[Saved data entries]
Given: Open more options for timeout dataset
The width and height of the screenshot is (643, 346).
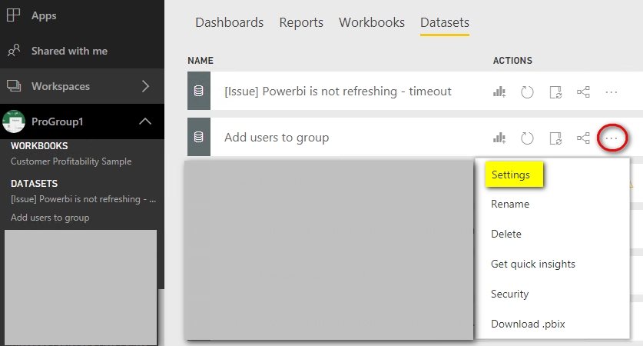Looking at the screenshot, I should click(612, 92).
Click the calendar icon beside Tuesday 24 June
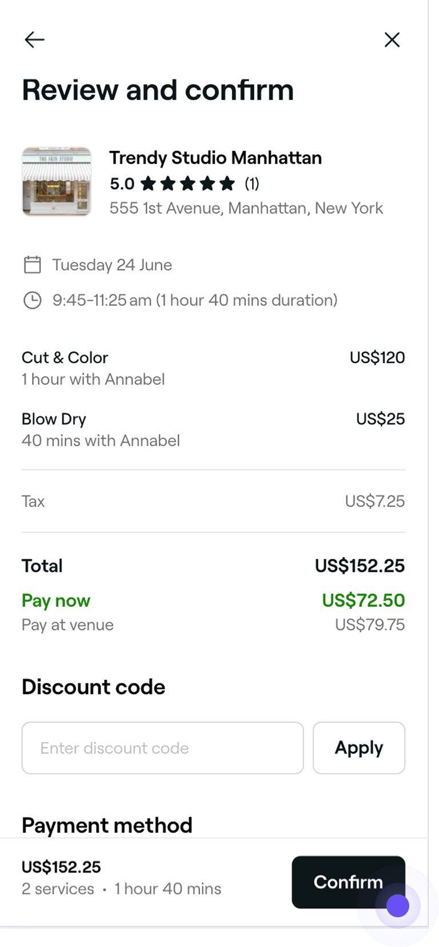This screenshot has height=947, width=439. pos(32,265)
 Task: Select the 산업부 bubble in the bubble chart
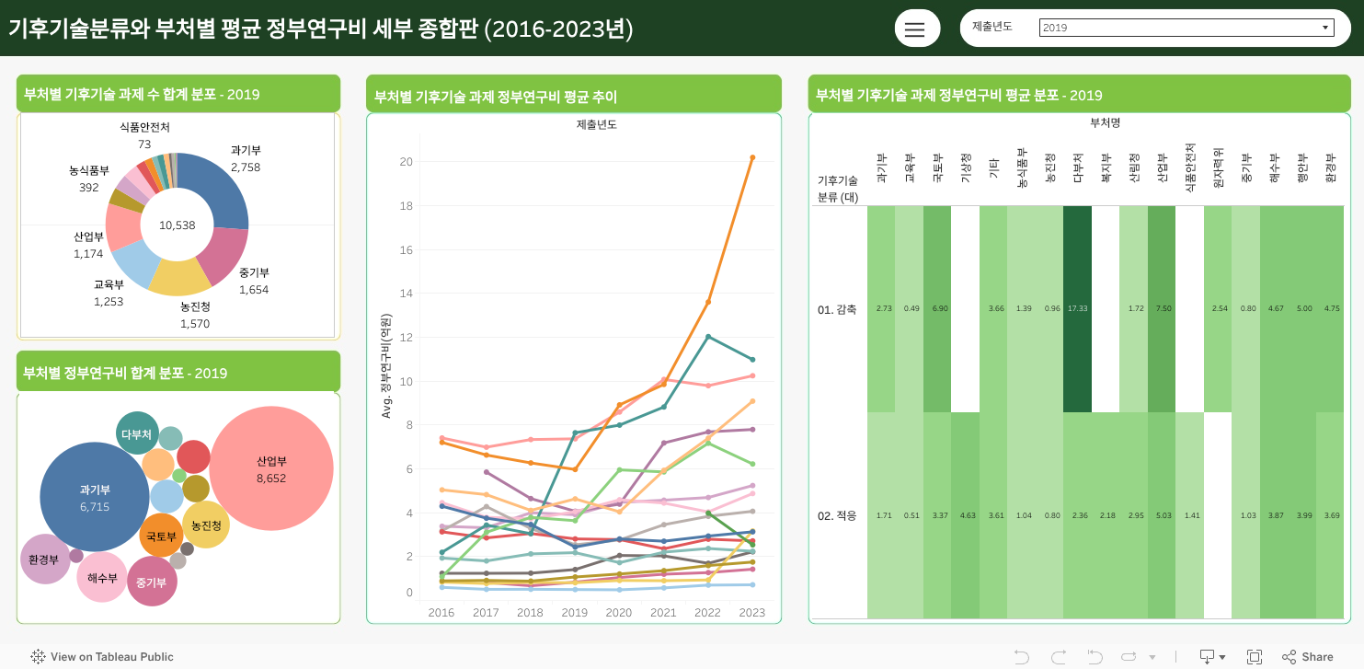(x=270, y=467)
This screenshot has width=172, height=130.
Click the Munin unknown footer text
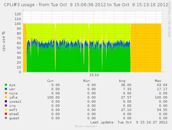86,126
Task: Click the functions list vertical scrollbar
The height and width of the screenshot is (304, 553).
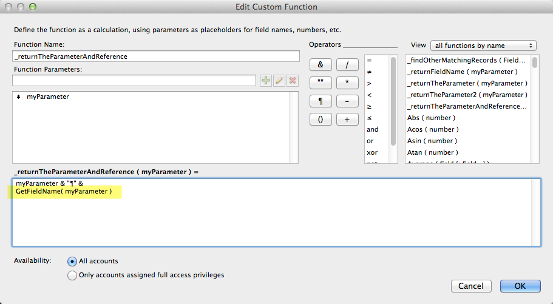Action: pyautogui.click(x=535, y=109)
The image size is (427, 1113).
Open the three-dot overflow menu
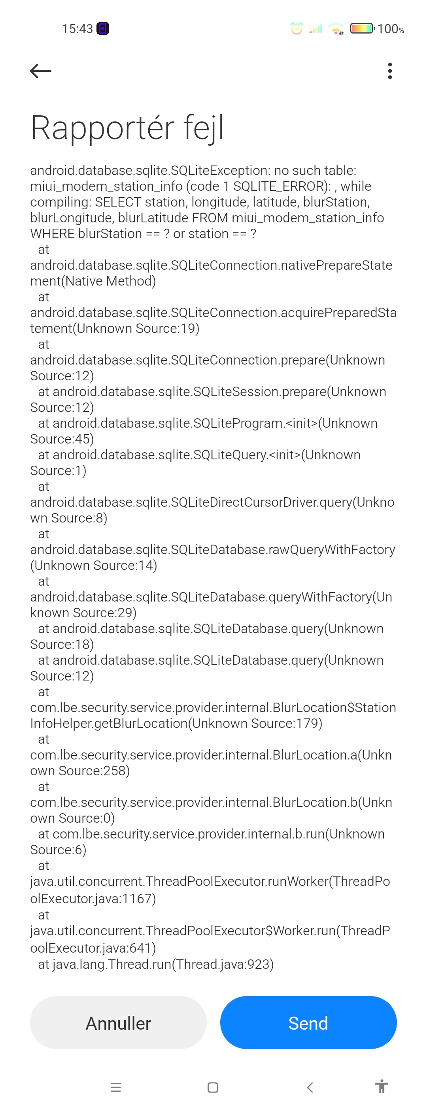(x=390, y=71)
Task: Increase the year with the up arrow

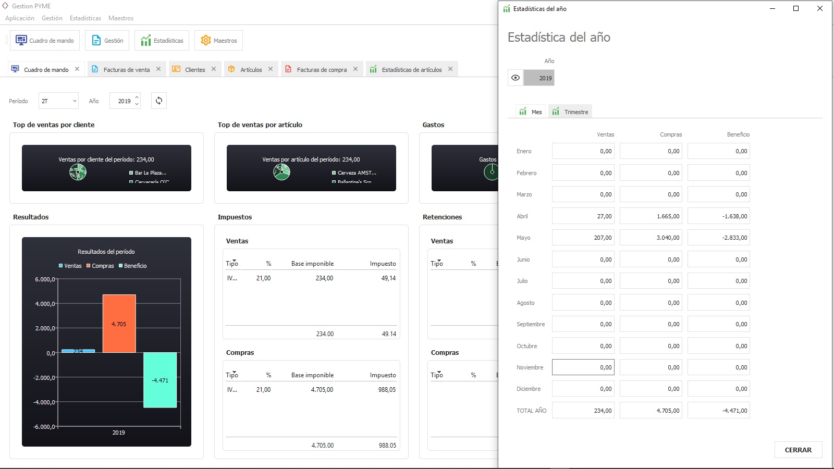Action: click(137, 97)
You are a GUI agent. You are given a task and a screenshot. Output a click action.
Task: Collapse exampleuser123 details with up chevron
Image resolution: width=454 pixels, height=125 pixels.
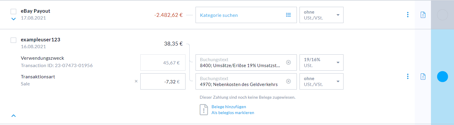point(13,116)
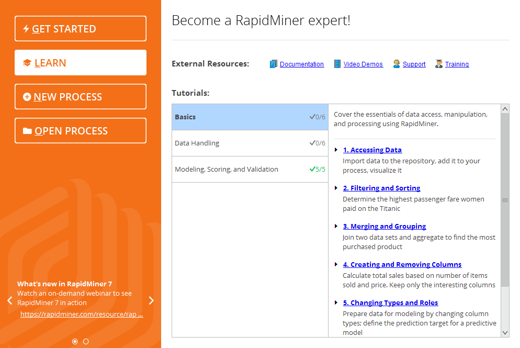520x348 pixels.
Task: Click the Open Process button
Action: (x=81, y=131)
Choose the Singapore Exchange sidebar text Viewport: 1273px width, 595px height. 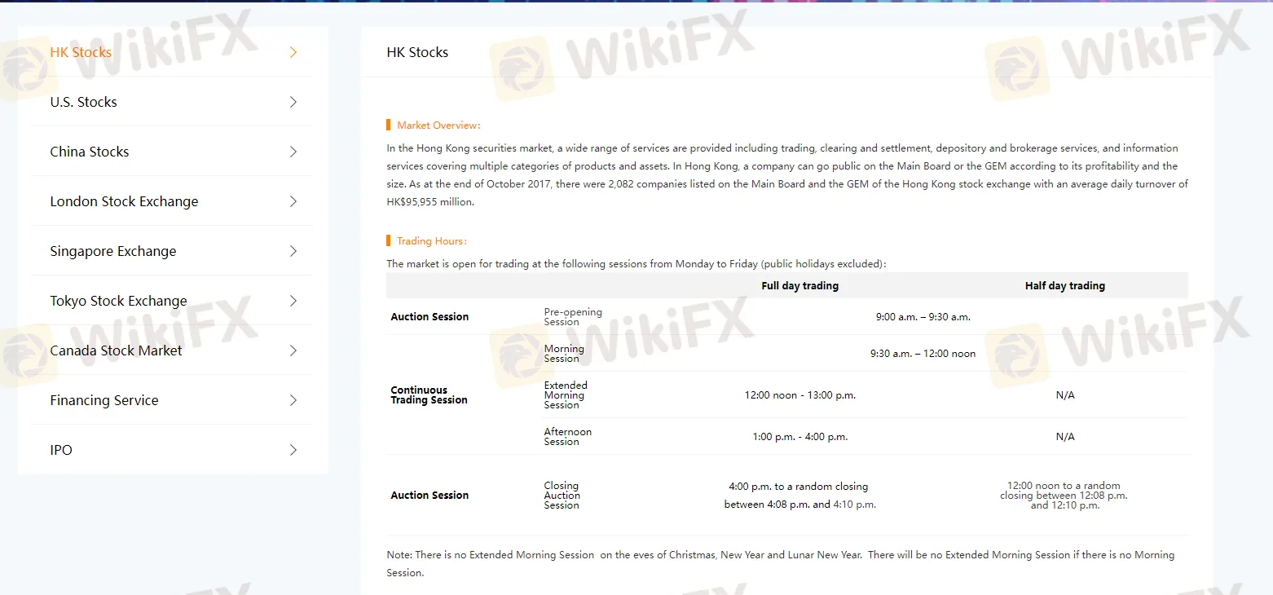click(x=113, y=251)
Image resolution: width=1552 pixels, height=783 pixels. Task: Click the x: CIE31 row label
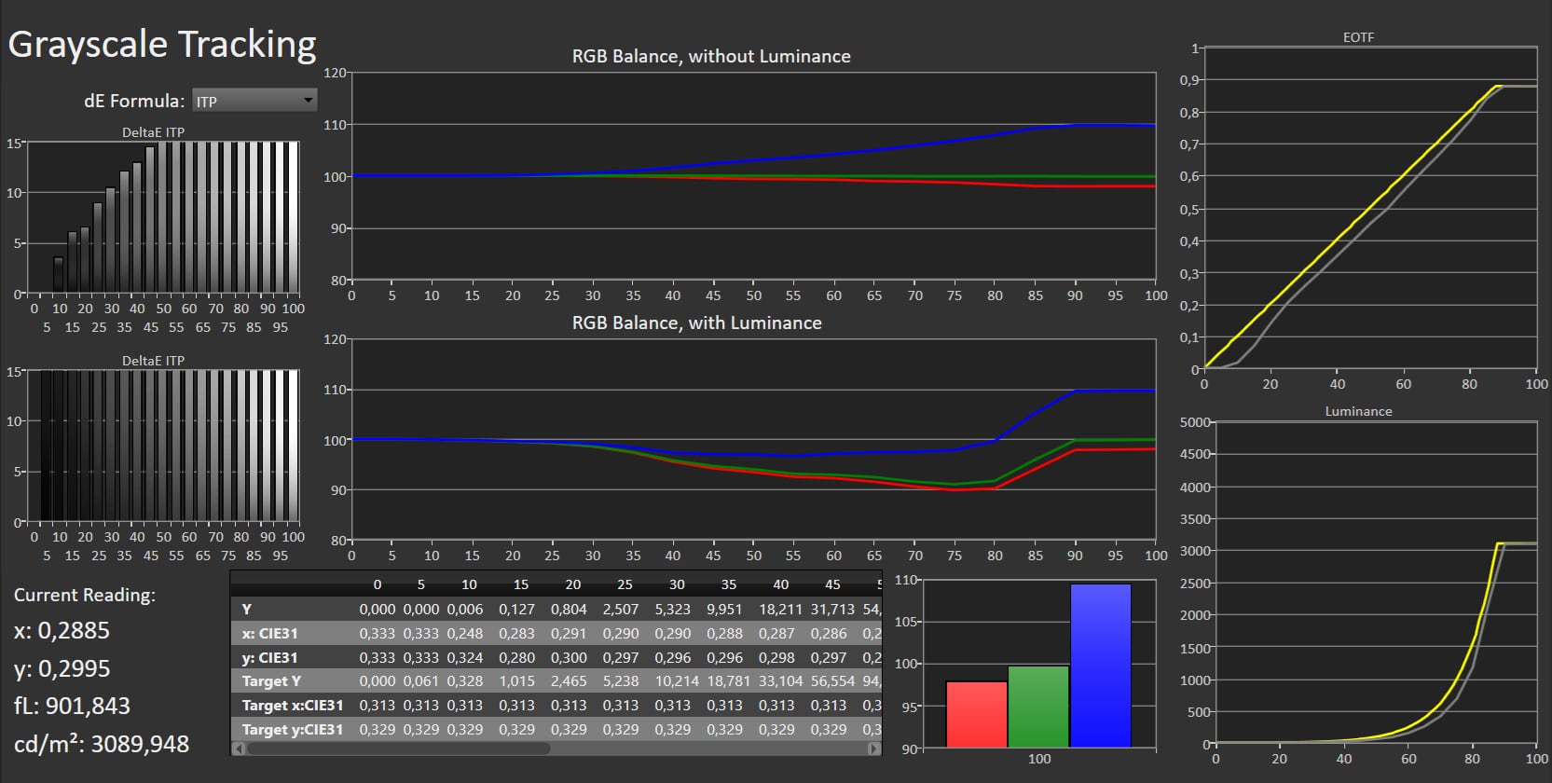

* _BRIEF_
Look above for the line with "This screenshot has width=172, height=130." and the line with "Task: Collapse exampleuser123"; set down those two lines and all lines between them exactly, without pictures and without anything else.

* _ANSWER AREA_
This screenshot has width=172, height=130.
Click the Munin unknown footer text
86,126
Task: Click the functions list vertical scrollbar
The height and width of the screenshot is (304, 553).
Action: pyautogui.click(x=535, y=109)
The image size is (427, 1113).
Open the three-dot overflow menu
(x=390, y=71)
Task: Increase the year with the up arrow

Action: click(137, 97)
You are a GUI agent. You are given a task and a screenshot. Output a click action.
Task: Collapse exampleuser123 details with up chevron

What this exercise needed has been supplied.